Capítulo 1
De rosto alegre, Cidinha perguntava-se que nome dar ao filho, assunto exaustivamente discutido durante a gravidez e que lhe parecera já resolvido. Rodrigo, se for menino, dissera ela durante nove meses. Sempre desejara dar a um filho o nome de Rodrigo. Fôra seu primeiro amor, colega de infância, músico talentoso, maestro, verdadeiro deus grego: alto, loiro, olhos verdes. Possivelmente nem desconfiara da idolatria que ela nutrira por ele. Casara-se com a colega Estela, tão tímida e silenciosa quanto ela, porém mais persistente. Ele morrera cedo, em um acidente doméstico, tragédia que a mergulhara em prantos por vários dias, chorara mais que a viúva - e bem poderia ter sido ela a viúva.
Os dedos brincando carinhosamente com o queixo do menino, Cidinha reconsiderava. Dar ao filho o nome de Rodrigo parecia-lhe agora uma traição ao marido.
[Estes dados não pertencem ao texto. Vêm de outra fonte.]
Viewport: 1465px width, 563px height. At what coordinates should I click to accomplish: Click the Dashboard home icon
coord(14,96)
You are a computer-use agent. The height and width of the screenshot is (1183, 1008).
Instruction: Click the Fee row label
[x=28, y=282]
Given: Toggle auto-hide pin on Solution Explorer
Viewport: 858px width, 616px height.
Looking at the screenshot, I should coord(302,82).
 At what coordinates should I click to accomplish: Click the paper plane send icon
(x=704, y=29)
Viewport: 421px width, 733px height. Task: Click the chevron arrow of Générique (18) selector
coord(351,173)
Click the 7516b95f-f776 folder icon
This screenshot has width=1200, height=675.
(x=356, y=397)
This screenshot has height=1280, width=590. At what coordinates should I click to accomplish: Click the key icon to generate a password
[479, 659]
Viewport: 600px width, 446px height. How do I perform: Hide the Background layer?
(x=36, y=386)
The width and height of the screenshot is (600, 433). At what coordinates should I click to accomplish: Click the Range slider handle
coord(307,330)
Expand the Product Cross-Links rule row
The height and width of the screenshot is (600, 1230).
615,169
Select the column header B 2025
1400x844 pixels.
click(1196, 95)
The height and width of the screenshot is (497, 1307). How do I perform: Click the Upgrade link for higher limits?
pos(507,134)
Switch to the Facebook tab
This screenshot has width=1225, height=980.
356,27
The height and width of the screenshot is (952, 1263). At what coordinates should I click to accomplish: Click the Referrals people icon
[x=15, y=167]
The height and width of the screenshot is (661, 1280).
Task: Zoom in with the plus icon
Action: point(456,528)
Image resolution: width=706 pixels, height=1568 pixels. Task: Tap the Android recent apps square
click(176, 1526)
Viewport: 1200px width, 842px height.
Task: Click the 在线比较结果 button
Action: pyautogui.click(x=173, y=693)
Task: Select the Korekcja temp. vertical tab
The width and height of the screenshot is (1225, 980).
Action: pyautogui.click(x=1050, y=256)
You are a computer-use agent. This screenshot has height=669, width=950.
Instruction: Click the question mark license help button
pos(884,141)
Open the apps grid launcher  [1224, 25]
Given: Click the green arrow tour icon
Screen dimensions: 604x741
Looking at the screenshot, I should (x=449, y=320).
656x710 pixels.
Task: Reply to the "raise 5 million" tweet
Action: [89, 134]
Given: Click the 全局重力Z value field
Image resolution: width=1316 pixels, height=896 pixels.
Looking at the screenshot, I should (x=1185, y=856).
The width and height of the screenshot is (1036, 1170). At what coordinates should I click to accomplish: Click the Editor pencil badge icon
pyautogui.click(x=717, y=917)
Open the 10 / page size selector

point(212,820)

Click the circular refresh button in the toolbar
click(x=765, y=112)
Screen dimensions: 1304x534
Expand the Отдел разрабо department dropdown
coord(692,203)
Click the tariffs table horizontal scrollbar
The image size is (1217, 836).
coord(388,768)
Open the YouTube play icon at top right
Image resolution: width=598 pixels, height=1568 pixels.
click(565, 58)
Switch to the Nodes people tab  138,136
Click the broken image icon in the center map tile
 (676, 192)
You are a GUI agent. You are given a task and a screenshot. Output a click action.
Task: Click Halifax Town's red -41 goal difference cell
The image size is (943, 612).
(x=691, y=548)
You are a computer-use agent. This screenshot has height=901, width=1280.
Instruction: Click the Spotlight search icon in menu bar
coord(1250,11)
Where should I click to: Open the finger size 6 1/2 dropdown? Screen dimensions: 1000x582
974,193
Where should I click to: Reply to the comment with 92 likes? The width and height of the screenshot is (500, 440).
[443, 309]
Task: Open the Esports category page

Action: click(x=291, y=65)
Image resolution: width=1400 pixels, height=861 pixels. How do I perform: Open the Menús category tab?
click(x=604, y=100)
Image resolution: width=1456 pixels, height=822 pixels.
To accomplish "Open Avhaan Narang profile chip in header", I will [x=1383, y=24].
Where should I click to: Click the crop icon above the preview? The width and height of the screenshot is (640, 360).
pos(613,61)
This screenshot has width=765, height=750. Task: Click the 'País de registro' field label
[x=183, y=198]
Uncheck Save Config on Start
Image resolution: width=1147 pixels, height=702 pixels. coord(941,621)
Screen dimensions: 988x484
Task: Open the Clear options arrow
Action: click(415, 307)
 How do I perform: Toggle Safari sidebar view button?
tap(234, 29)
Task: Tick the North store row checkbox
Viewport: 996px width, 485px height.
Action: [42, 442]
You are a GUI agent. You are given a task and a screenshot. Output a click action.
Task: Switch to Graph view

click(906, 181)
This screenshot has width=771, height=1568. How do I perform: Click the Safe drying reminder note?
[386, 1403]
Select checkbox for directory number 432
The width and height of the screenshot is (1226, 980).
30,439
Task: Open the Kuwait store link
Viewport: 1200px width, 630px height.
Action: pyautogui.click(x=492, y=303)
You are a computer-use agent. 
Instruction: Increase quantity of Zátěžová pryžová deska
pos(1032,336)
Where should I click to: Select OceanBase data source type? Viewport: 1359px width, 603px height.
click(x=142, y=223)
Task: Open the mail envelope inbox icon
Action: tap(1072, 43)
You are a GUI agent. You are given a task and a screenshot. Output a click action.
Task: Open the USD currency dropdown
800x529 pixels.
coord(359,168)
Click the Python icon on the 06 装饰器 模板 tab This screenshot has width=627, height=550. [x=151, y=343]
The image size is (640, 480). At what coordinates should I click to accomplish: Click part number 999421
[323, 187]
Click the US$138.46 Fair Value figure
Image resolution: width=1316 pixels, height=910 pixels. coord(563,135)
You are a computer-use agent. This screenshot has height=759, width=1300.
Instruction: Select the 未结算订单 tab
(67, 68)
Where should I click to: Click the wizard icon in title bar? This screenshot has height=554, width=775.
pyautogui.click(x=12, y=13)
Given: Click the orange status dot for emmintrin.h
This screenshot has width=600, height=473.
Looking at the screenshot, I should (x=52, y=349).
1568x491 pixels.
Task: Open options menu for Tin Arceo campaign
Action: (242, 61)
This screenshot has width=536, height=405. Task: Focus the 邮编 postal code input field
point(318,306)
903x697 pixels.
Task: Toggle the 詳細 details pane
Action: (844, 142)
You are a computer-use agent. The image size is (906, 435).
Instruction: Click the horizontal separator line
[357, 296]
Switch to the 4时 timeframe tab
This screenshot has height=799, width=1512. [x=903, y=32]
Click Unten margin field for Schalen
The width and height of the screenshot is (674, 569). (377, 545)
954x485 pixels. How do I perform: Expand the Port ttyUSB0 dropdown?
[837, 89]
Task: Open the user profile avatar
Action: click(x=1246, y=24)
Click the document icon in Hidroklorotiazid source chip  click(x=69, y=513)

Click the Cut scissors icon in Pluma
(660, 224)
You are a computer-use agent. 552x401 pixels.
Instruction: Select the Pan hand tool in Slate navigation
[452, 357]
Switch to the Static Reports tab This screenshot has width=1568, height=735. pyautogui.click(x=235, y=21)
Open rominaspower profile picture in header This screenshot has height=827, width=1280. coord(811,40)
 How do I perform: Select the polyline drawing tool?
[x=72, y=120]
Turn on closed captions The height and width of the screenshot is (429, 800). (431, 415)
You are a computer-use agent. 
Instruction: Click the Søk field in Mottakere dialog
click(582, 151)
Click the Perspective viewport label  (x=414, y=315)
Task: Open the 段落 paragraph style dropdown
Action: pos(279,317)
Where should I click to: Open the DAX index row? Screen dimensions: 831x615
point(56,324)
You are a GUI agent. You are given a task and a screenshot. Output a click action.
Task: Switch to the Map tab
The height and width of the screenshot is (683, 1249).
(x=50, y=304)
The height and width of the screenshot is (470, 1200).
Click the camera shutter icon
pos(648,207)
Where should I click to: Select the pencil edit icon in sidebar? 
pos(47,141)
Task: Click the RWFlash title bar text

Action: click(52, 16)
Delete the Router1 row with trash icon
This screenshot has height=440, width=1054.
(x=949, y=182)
Este não queria dar o próprio nome ao filho. Em primeiro lugar porque Otacílio não era exatamente um nome bonito, e, depois, o menino acabava virando um júnior qualquer da vida. Júnior não era nome, não era nada, Júnior era qualquer um, amorfo, impessoal...
A sogra sugerira Fernando, por ser devota de São Francisco de Assis e assim Cidinha ficou sabendo que o nome de São Francisco era Fernando.
O marido propusera buscarem um nome na Bíblia.
— Deus nos livre! Eu não quero meu filho com o nome de Absalão ou Aberides ou Jeziel ou qualquer treco esquisito desses! — reagira Cidinha.
— Amor, há nomes tão bonitos na Bíblia: Daniel, Rafael...
Ela insistira em Rodrigo. Que o marido escolhesse o nome de nascesse menina! Desde que não fosse nome de pobre, como o dela, Maria Aparecida. O irmão, estudante de medicina, para brincar com ela, costumava dizer que, para chamar uma funcionária do hospital, bastava gritar “Cida!” e logo apareciam meia dúzia de auxiliares.
Cidinha agora repensava a questão do nome. O marido sugerira Rafael, nome sonoro, nome de um pintor talentoso.
— Boa noite!
— Sou a Dra. Simone. Vou examinar seu filho e deixar assinada a papeleta de alta no berçário. É um menino muito bonito. Parabéns!
Este foi o primeiro de uma série de audaciosos raptos de bebês
nas maternidades.
* * * * *
O delegado Fontes insistiu com o porteiro:
— Como sabe com certeza ter visto a Dra. Simone entrar? Ela falou com você?
— Não exatamente.
— Como assim, não exatamente?
— Eu vi o Dr. Caio entrar e uma mulher que parecia ser a Dra. Simone entrar logo atrás dele. É muito comum os dois chegarem juntos para os partos. A mulher era da altura da Dra. Simone e parecia ser ela.
O mesmo disse a recepcionista:
— A Dra. Simone entrou e dirigiu-se ao berçario por aquela porta ali. Eu a vi de costas ao entrar e de perfil ao sair. O corredor fica na penumbra durante a noite, as luzes assim fracas, e ela carregava uma grande bolsa, o que também não achei estranho no momento porque os médicos entram e saem com malas e bolsas grandes quando estão de plantão e as escalas de plantão não são de minha conta, naturalmente.
— As escalas de plantão são da conta de quem? — quis saber o delegado.
— Da enfermeira-chefe, naturalmente.
A enfermeira-chefe não vira a Dra. Simone e a Dra. Simone não estava de plantão naquela noite.
Quando a Dra. Simone chegou ao hospital, o delegado Fontes pediu-lhe que fosse ao quarto de Cidinha. A moça olhou para ela e gritou.
— É ela mesma, então? — perguntou o delegado.
— Oh, não, mas... ah, doutora, é o seu cabelo... a mulher que levou meu filho tinha assim a sua altura, cabelos pretos e usava este mesmo corte repicado e este não é um corte comum, não é?
Fôra, pois, pelo corte de cabelos — provavelmente uma peruca — e pelo uniforme, que a raptora conseguira ficar por assim dizer, invisível, e passar despercebida pelos funcionários do hospital.